[Screenshot grounding data]
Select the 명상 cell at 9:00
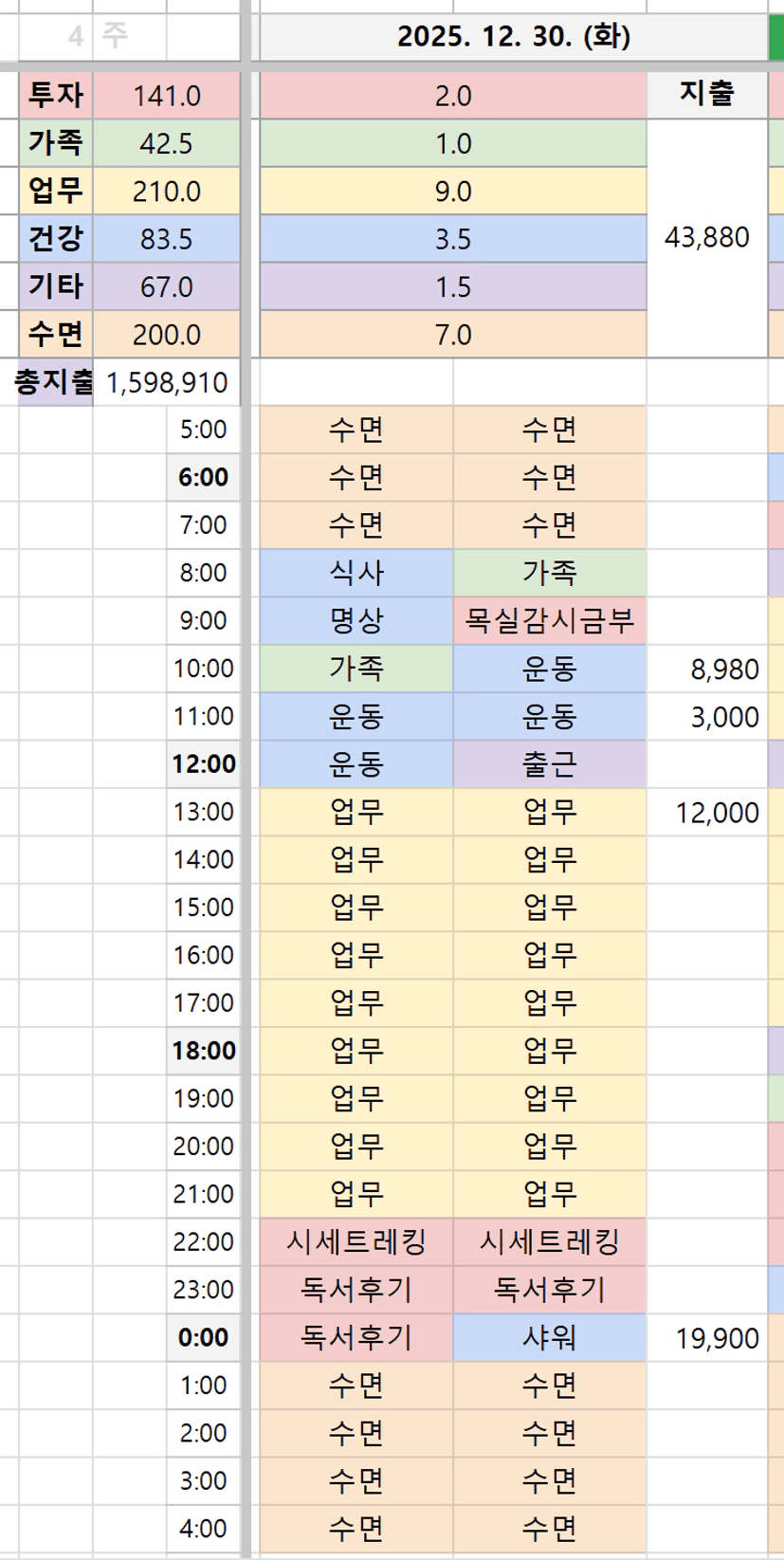 [x=356, y=620]
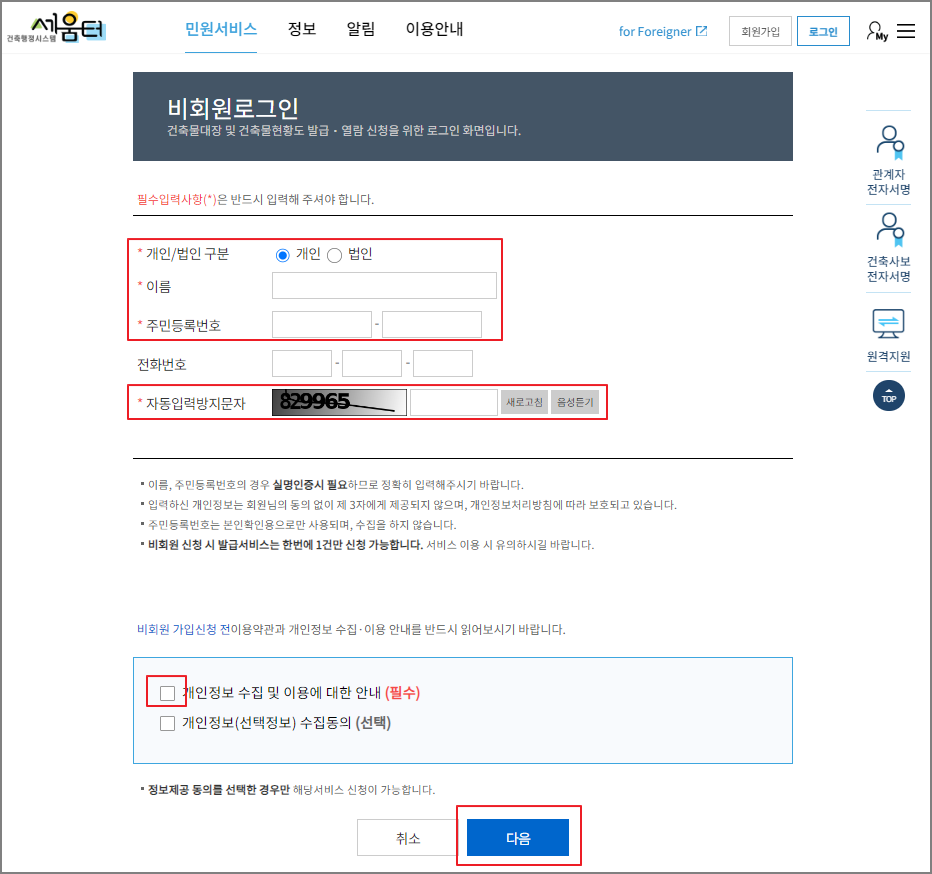Click the 취소 button
The width and height of the screenshot is (932, 874).
[x=406, y=837]
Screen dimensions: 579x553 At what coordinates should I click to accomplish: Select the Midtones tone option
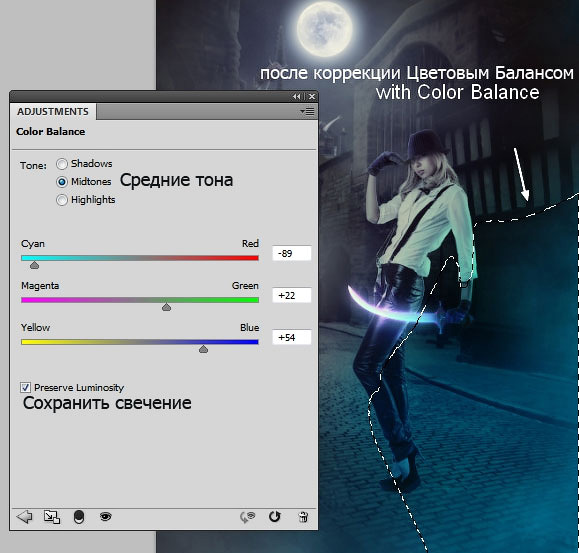click(x=62, y=182)
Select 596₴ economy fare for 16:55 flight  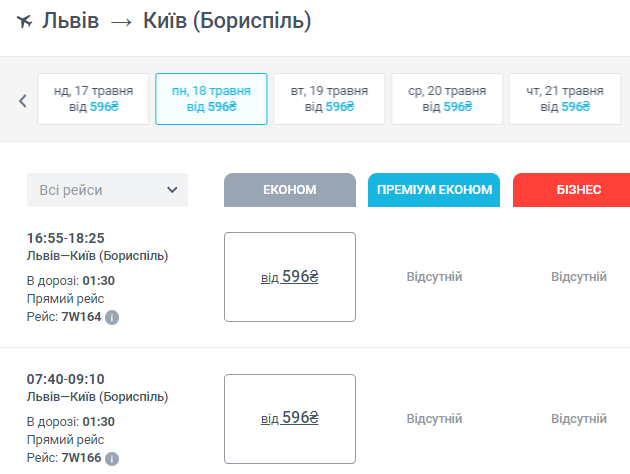(x=290, y=277)
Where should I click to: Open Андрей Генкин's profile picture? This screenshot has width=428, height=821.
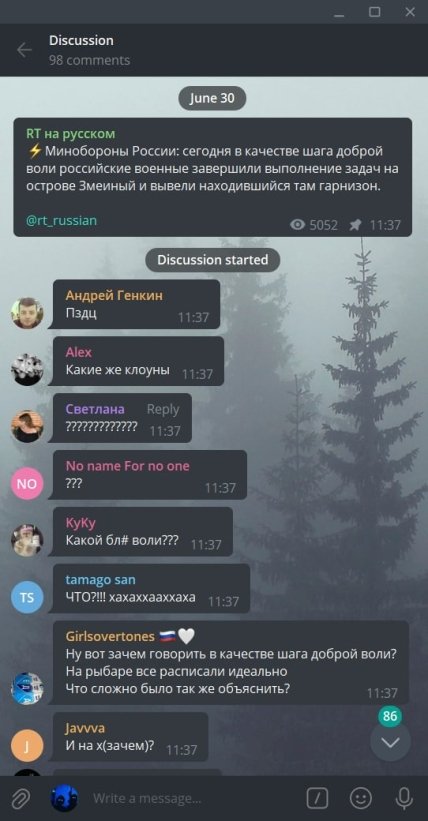(27, 313)
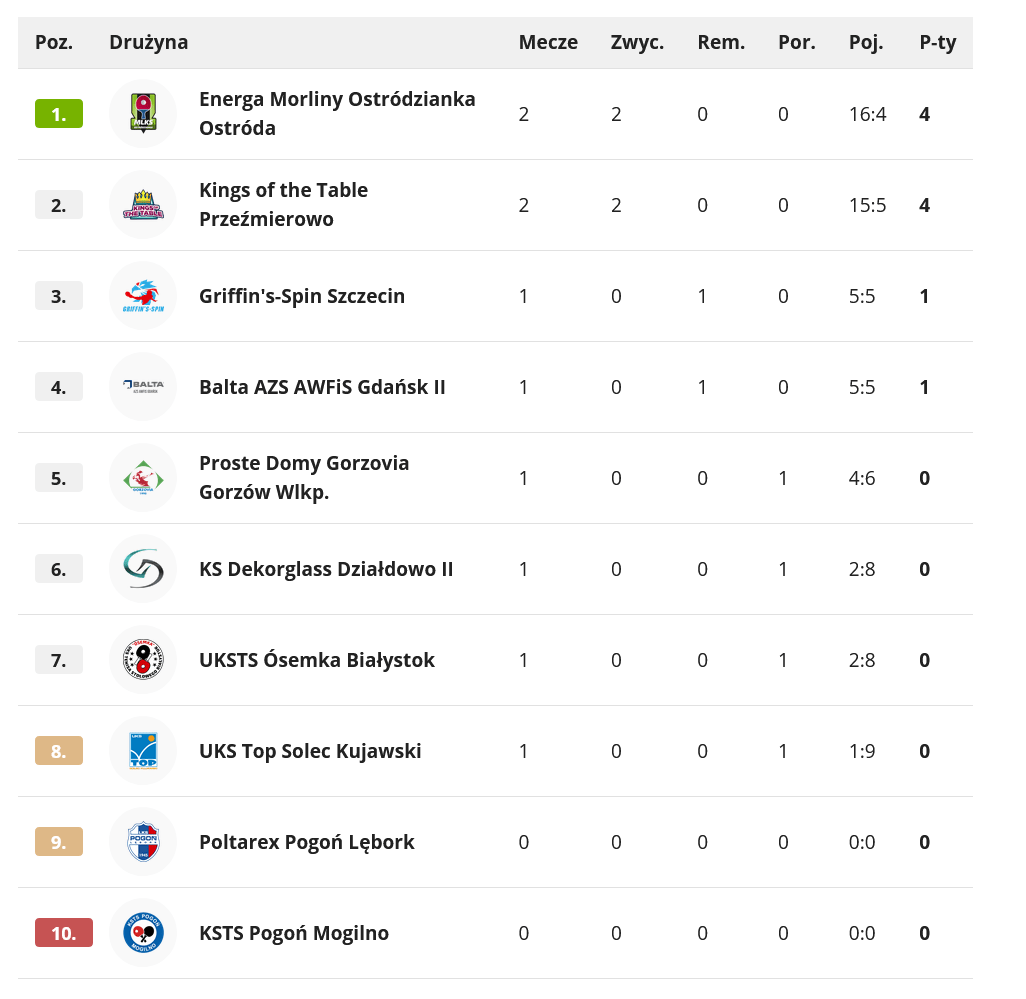Select the KSTS Pogoń Mogilno logo
This screenshot has height=999, width=1026.
[x=143, y=933]
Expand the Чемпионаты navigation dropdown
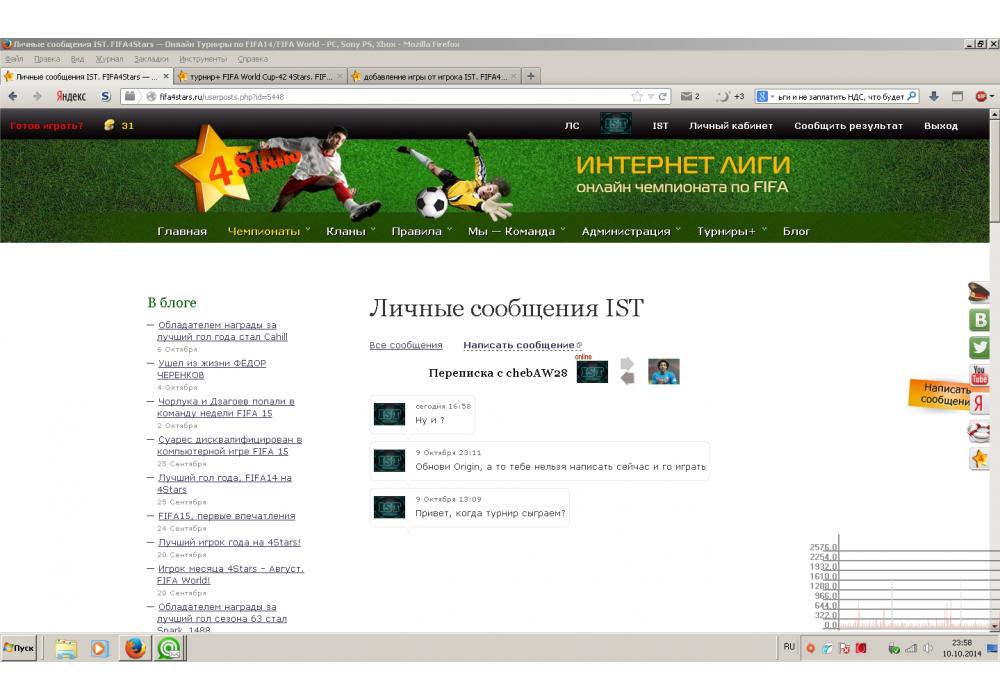The height and width of the screenshot is (700, 1000). (268, 231)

(PROBLEM): Lines from the one containing "Where should I" through the end of the entries above, both included, are to be written out exactly; no pictures and no other lines.

(RESULT OF THIS EXERCISE):
Where should I click to: Open Андрей Генкин's profile picture? This screenshot has width=428, height=821.
(27, 313)
Select the KSTS Pogoń Mogilno logo
This screenshot has height=999, width=1026.
[x=143, y=933]
Expand the Чемпионаты navigation dropdown
The height and width of the screenshot is (700, 1000). (268, 231)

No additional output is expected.